Song by Van McCoy
- B-side: "African Symphony"
- Released: 1976
- Label: H & L Records 6105 065
- Songwriter(s): V. McCoy
- Producer(s): Van McCoy

= Soul Cha Cha =

1976 song by Van McCoy

"Soul Cha Cha" is a 1976 single for Van McCoy. It was a hit for him in Canada that year and was a hit in the UK the following year. The single was released in the UK on H&L 6105065 in 1977.

==Charts==
- Canada
On the week of November 27, 1976, "Soul Cha Cha" / "The Shuffle" debuted on the RPM Weekly Top Thirty Playlist at no. 18. The following week it was at its peak position of no. 9.
- UK
"Soul Cha Cha" made its debut in the UK charts at no. 49 on 12/02/1977. Spending a total of six weeks in the chart, it peaked at no. 34.

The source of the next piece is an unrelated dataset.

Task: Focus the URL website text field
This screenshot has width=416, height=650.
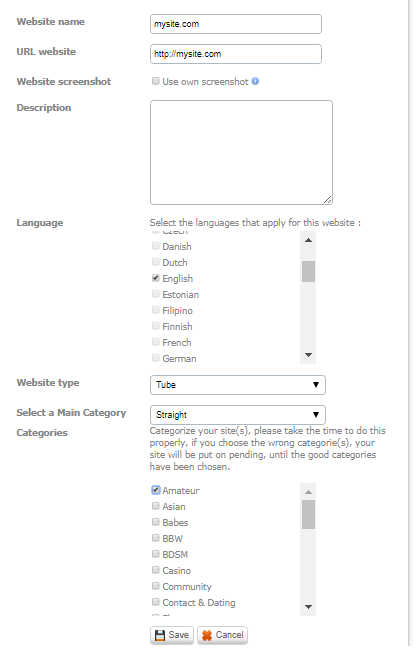Action: (x=236, y=54)
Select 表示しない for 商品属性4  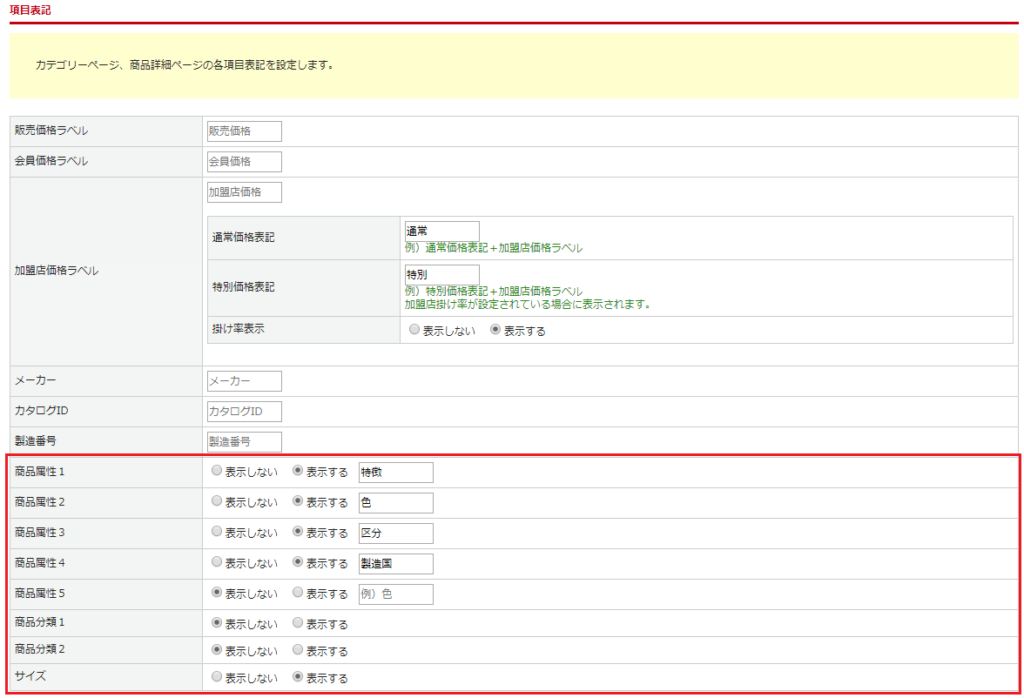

==Eddy and the Soulband version==

Eddy and the Soulband recorded a version which was hit for them in both the Netherlands and Belgium.

===Background===
The group covered Van McCoy's "Soul Cha Cha", but their release was spelt "Soulchacha". It was backed with "In the Night". The A and B sides were produced by Jacques Zwart. It was released in the Netherlands on Philips 818 237–7.

===Charts===
The single peaked at no. 24 in the Dutch chart during the first quarter of 1984. It was also a hit in Belgium. It spent a total of three weeks in the chart there, peaking at no. 28.